The gratifying amount of freedom afforded by doing things on your own
Doing things alone means that you have a great amount of freedom to make decisions and carry out activities that suit your own preferences. Indeed, certain activities such as going out for a meal could be a fun and social activity if you were to do them with your friends. However, indulging in these activities yourself would in turn allow you to account for factors that would positively shape your experience and mood. In the case of having a meal, you would have the freedom to choose to eat the food that you might be craving for the day, the location that would best suit your convenience, and the time at which you desire to have your meal.
In the context of one’s (likely) hectic University life, this benefit of doing things alone could prove extremely useful. As it is likely that you and your friends’ classes take place at varyingly different times of the day, being able to schedule group activities, such as meal get-togethers, or even do small things together, such as taking the shuttle bus to class, might be virtually impossible. Hence, rather than force-fitting your schedule to fit another’s for the sake of constant companionship, it might be advisable to place your own needs and schedule at the forefront instead. Give yourself the time and space to breathe, and at the same time reap the benefits of having the freedom to do things the way you want to!
The only one paying acute attention to you is yourself
It is natural that many of us are afraid of being judged for doing things alone – this is perhaps best encapsulated by the acronym, ‘FOBA’, which means ‘Fear of Being Alone’. However, such a fear might be largely unfounded.
FOBA (Source: Urban Dictionary)
Can you recall a time when you’ve judged someone negatively for being alone? It is likely that your answer is no, for people generally do not pay such great attention to the actions and behaviours of others around them. If you find yourself greatly self-conscious and hyper-aware of how others perceive you, it is likely that you are experiencing the spotlight effect. The spotlight effect causes one to overestimate the attention that others are paying to them, possibly leading to fears of judgement that could produce a level of social anxiety.
In reality, studies show that we tend to believe others are judging us harsher than they really are. It is unlikely that others would judge you for doing things alone, for they either do not perceive being alone as a bad thing (similar to what we suggest in this article!), or they simply do not care that much about whether you are alone! Know that everyone is most concerned with their own activities – they are too busy to be focusing on what you are doing, and how you’re doing things. As such, let go of your inhibitions, if any, and embrace the time that you can spend alone, rather than put it off as a result of your fears of how others would perceive you.

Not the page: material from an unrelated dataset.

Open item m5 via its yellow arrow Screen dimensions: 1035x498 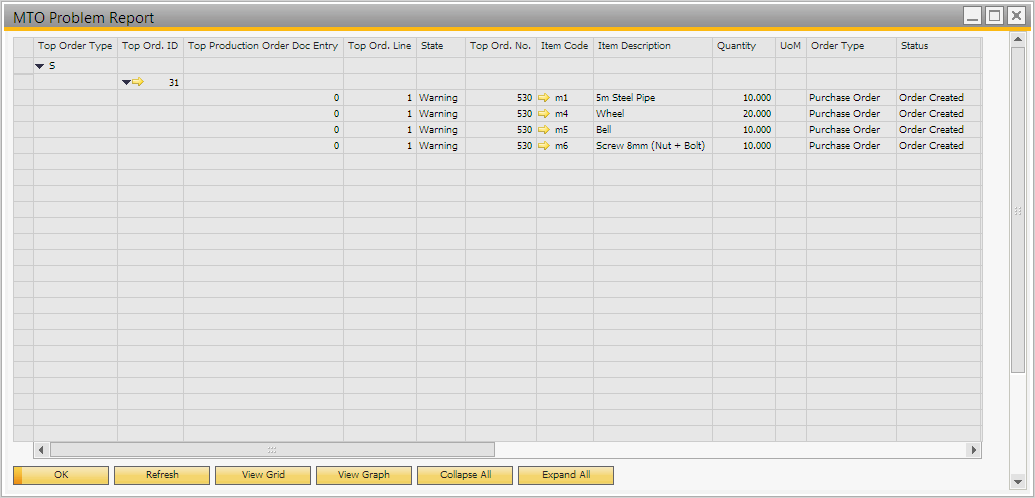544,130
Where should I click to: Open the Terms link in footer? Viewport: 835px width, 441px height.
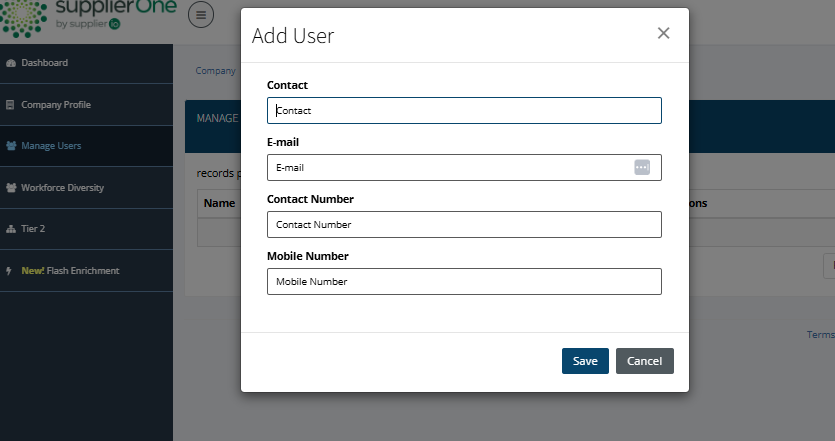[820, 335]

Alone time is precious time for introspection
For many of us, balancing school and other aspects of life can be wholly overwhelming. It is completely normal to experience feelings such as stress, anxiety, and frustration. The healthy practice would be to find an outlet to understand and release these emotions – spending time alone can prove to be extremely helpful in this regard. Recent studies found that having alone time in nature can be soothing for the mind, providing one with the opportunity to evaluate one’s life and reflect on one’s experiences (Source: The Inertia).
Whether you choose to spend your alone time in nature or otherwise, giving yourself space to step back from the noise of your busy life and engaging in healthy reflection is crucial in maintaining a healthy mind. By sitting in your own thoughts, you get to know yourself better, perhaps gaining a clearer understanding of life and any problems that you might be facing. Furthermore, you could even gain energy and inspiration from your surroundings, as you properly observe your environment free from distractions.

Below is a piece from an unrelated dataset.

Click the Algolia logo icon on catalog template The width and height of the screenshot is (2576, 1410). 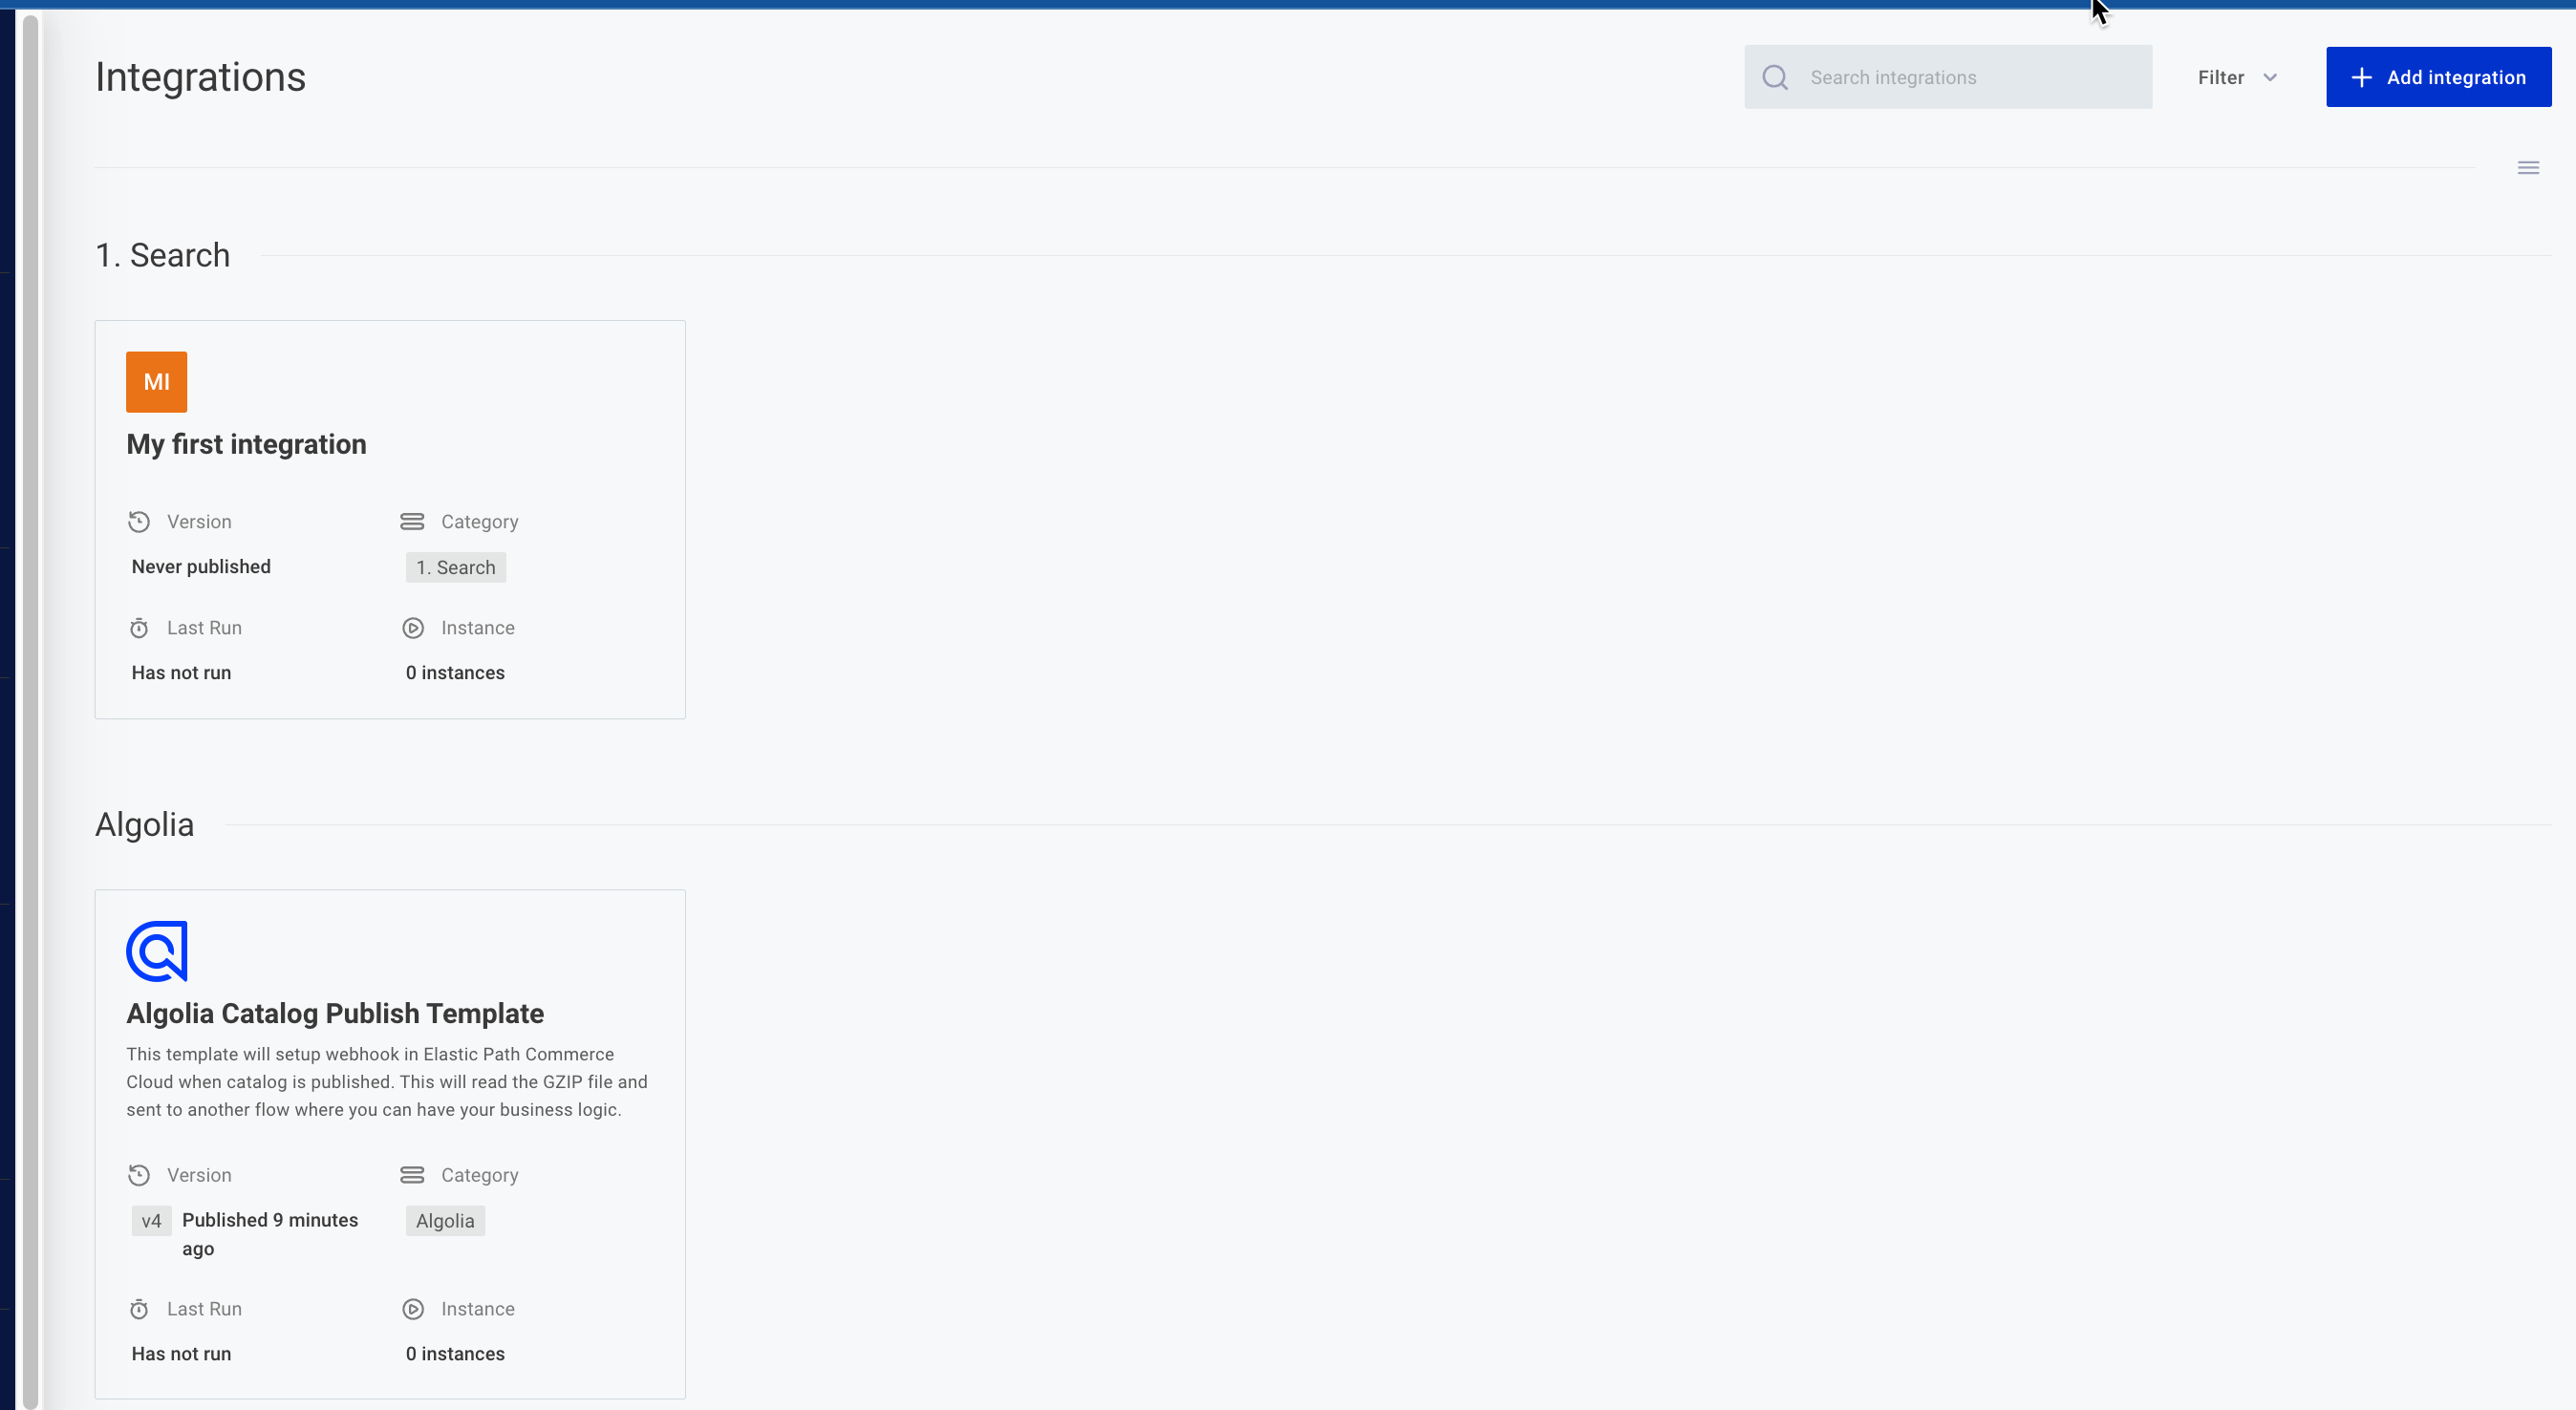157,951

“I’m all alone, but I’m not lonely,” wrote Haruki Murakami in his book, 1Q84.
Perhaps we can all learn to emulate this sentiment to some extent, as we go about our fleeting University experiences. The prospect of having meaningful alone time is brimming with much potential – go forth and experience it for yourself (if you haven’t already done so)! Share your experiences of spending time alone (but not being lonely) with us on Instagram @nusresidentiallife, as we would love to hear all about it.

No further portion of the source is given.